20180521_Linguistics_Language_Structures_Human_Prehistory

Location

Room 4.04 RRST
Room 4.04, Run Run Shaw Tower, Centennial Campus, HKU

Date

May 21 2018

Time

3:30 pm

Labels

Department of Linguistics

Department of Linguistics

HKU Linguistics Seminar Series

Language Structures and Human Prehistory

 

Speaker: Jeremy Collins (Max Planck Institute for Psycholinguistics, Nijmegen)

 

Date & Time: 3:30pm, Monday, 21 May 2018
Venue: Room 4.04, Run Run Shaw Tower, Centennial Campus, HKU

Abstract:

Linguistic data can reveal how people have been migrating and interacting over thousands of years. Vocabulary data, for example, shows how language families such as Indo-European have spread, and potentially where and when they originated (e.g. Bouckaert et al. 2011). Linguistic structures (word orders, phonemes, grammatical categories and so on) can also be informative about history, and especially about the history of language contact, because neighbouring languages often share structures in common even when they are unrelated. Because of this, languages often form linguistic areas, geographical regions where certain structures have come to predominate, such as tone and numeral classifiers in Southeast Asia (Enfield 2005).

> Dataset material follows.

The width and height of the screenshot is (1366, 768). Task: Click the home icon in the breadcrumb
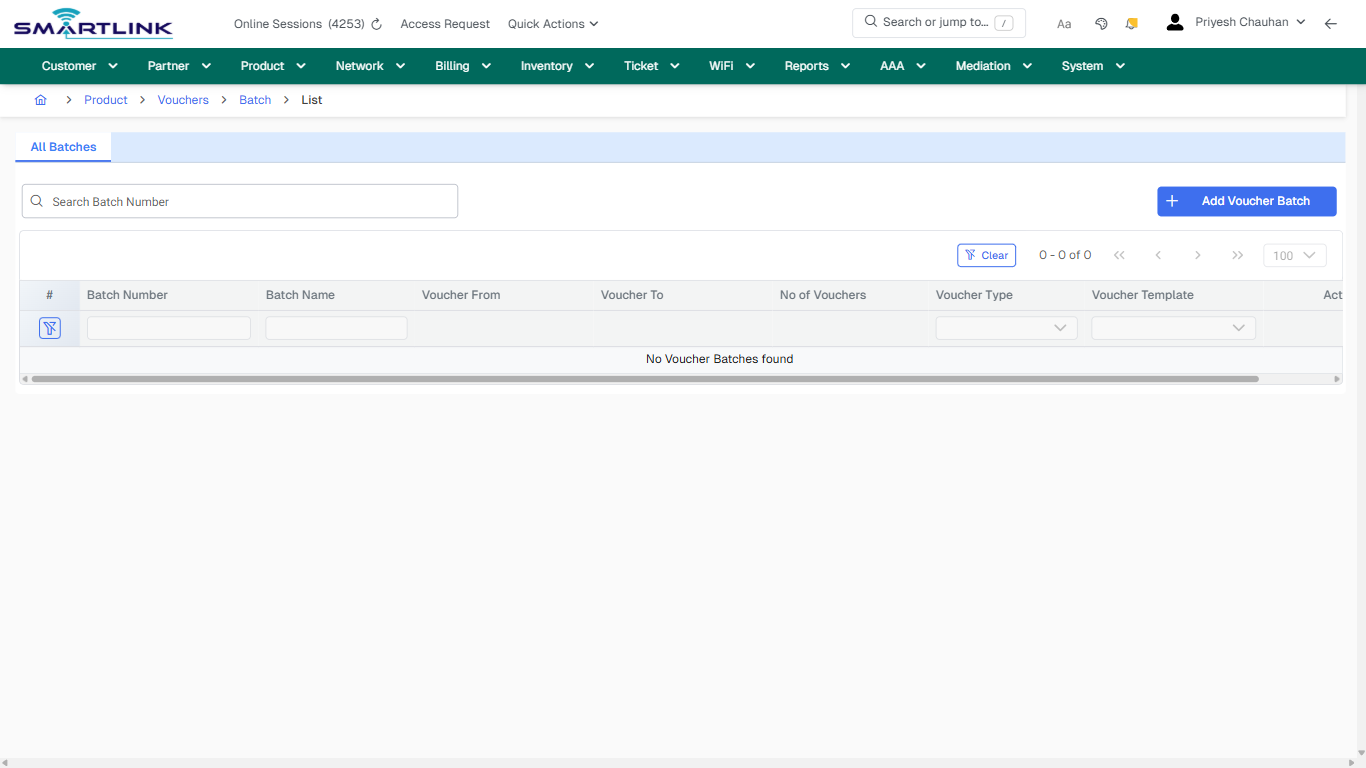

This talk investigates how linguistic structures spread by analysing a database of phonological and phonotactic properties (Donohue et al. 2013). The analysis reveals the way that languages cluster together in different parts of Eurasia, showing how languages have been interacting at different times, and suggesting ways that people have been migrating between linguistic communities. The method used is from Bayesian phylogenetics, which is normally used for studying language families (e.g. Dunn et al. 2005) and is put to new use here to describe linguistic areas.

The second part of the talk describes an ongoing project with colleagues in the Glottobank project (www.glottobank.org) building an online database of grammatical structures that currently has data for over 1,000 languages; and how this data collection can be supplemented on a more fine-grained regional scale by fieldwork.